Dialog Penuh Makna dan Penentuan Mahar
Rasulullah kemudian menanyakan hal yang paling penting: "Di mana baju zirah itu sekarang?" Ali menjawab bahwa ia telah menjualnya untuk membiayai keperluannya. Rasulullah kemudian memerintahkan Ali untuk menemui sahabat Utsman bin Affan, yang dipercaya telah membeli baju zirah tersebut, dan meminta uang hasil penjualannya.
Perlu dicatat bahwa Utsman bin Affan dikenal sebagai sahabat yang sangat dermawan dan sangat menghormati keluarga Nabi. Ketika Ali menemui Utsman, Utsman tidak hanya mengembalikan uang hasil penjualan baju zirah tersebut—yang konon sejumlah 400 dirham—tetapi juga memberikan baju zirah itu kembali kepada Ali sebagai hadiah, seraya menyatakan bahwa ia telah membelinya untuk diberikan kepada Ali dan Fatimah.
Ali kembali kepada Rasulullah SAW dengan membawa uang tersebut. Rasulullah kemudian mengambil uang itu dan menyerahkannya kepada putri beliau, Fatimah. Beliau berpesan kepada Fatimah untuk menggunakan uang tersebut sebagai bekal awal kehidupan rumah tangga mereka. Dengan cara ini, Rasulullah memastikan bahwa Ali telah memenuhi tanggung jawabnya sebagai calon suami, meskipun dengan cara yang sangat sederhana dan penuh kesabaran.
Pernikahan yang Menjadi Teladan
Pernikahan pun diselenggarakan dengan kesederhanaan yang luar biasa. Tidak ada pesta besar atau kemewahan yang menyertai pernikahan putri Nabi termulia dan pemuda paling mulia di antara para sahabat. Maharnya adalah baju zirah yang dijual dan kemudian dikembalikan, melambangkan bahwa kekuatan sejati pernikahan bukanlah harta, melainkan keimanan, ketulusan, dan kesiapan berkorban.

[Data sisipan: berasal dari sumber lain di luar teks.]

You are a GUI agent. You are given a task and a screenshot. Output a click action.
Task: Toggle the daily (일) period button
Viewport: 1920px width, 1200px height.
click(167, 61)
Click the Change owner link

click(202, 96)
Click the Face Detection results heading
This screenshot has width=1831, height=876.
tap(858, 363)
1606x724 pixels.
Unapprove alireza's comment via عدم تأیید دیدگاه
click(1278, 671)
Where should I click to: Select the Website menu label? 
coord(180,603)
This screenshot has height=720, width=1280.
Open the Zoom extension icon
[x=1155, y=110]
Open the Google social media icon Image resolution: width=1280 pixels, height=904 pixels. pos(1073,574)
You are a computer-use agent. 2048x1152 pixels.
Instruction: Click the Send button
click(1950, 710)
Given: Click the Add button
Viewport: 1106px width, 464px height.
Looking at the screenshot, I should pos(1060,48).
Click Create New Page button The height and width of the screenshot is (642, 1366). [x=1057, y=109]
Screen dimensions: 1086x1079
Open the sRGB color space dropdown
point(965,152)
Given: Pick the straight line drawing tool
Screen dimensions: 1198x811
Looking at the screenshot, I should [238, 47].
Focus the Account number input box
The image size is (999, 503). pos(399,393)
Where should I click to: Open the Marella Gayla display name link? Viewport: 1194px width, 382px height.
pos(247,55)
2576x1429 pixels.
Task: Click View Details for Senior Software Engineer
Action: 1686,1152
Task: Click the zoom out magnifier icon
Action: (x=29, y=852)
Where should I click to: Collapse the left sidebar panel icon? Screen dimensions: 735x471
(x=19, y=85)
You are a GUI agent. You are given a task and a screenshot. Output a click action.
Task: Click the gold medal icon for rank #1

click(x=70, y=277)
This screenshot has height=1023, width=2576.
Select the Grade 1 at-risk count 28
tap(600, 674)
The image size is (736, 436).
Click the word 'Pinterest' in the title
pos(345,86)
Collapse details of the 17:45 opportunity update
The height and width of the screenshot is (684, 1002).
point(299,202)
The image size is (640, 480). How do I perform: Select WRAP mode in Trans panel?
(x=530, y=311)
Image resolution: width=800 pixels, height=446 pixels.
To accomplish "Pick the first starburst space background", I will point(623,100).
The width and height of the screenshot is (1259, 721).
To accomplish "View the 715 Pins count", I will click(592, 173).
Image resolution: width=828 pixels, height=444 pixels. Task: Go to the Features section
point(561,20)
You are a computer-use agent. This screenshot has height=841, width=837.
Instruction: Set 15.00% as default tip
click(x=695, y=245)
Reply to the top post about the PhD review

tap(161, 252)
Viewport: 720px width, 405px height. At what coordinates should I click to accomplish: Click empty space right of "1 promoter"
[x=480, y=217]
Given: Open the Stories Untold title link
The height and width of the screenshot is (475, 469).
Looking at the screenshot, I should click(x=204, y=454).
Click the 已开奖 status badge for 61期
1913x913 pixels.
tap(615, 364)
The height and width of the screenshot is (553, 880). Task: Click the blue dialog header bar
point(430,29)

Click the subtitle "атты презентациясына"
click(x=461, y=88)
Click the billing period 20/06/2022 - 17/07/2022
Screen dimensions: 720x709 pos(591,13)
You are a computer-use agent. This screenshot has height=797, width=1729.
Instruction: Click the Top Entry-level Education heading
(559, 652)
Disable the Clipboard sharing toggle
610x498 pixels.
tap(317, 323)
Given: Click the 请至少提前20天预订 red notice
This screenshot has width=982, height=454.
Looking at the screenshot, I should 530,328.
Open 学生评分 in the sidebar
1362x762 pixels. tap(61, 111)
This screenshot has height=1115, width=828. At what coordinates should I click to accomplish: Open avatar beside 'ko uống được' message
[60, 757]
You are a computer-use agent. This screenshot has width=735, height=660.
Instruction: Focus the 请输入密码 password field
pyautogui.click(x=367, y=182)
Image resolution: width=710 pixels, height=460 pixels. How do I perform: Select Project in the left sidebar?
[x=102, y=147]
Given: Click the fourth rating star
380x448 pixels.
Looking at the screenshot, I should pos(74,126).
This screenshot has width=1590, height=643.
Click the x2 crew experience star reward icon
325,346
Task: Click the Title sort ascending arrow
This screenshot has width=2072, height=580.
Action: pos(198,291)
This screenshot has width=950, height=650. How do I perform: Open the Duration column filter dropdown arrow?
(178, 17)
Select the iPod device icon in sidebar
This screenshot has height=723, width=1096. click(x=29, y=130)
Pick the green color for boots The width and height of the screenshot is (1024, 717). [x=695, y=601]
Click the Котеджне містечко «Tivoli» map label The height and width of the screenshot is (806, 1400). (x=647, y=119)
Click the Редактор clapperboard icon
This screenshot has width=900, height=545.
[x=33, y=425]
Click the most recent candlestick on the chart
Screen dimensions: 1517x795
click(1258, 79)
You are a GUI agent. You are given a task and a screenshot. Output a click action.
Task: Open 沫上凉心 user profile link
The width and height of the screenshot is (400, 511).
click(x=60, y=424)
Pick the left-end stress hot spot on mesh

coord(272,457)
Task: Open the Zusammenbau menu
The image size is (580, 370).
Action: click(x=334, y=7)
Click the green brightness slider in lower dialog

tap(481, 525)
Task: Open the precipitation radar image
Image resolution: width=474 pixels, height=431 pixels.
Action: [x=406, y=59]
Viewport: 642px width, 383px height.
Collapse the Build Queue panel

Kisah Ali bin Abi Thalib melamar Fatimah menjadi pelajaran abadi bagi umat Muslim tentang pentingnya ketulusan niat, kejujuran dalam menyatakan kesiapan, dan pengorbanan materi demi mencari ridha Allah melalui ikatan suci pernikahan. Mereka menjadi pasangan teladan yang kehidupan rumah tangganya penuh dengan ketawaduan, ilmu, dan cinta yang murni. Mereka adalah simbol harmoni antara keberanian di medan perang (Ali) dan kesabaran di rumah tangga (Fatimah), disaksikan dan diberkahi langsung oleh Rasulullah SAW.
Pernikahan ini tidak hanya menyatukan dua individu luar biasa, tetapi juga menjadi fondasi bagi lahirnya generasi pewaris ilmu kenabian, termasuk cucu-cucu Nabi yang mulia, Hasan dan Husain radhiyallahu 'anhuma. Kesederhanaan mahar Ali menekankan pesan fundamental bahwa dalam Islam, kriteria utama dalam memilih pasangan adalah ketakwaan dan akhlak, bukan kekayaan duniawi.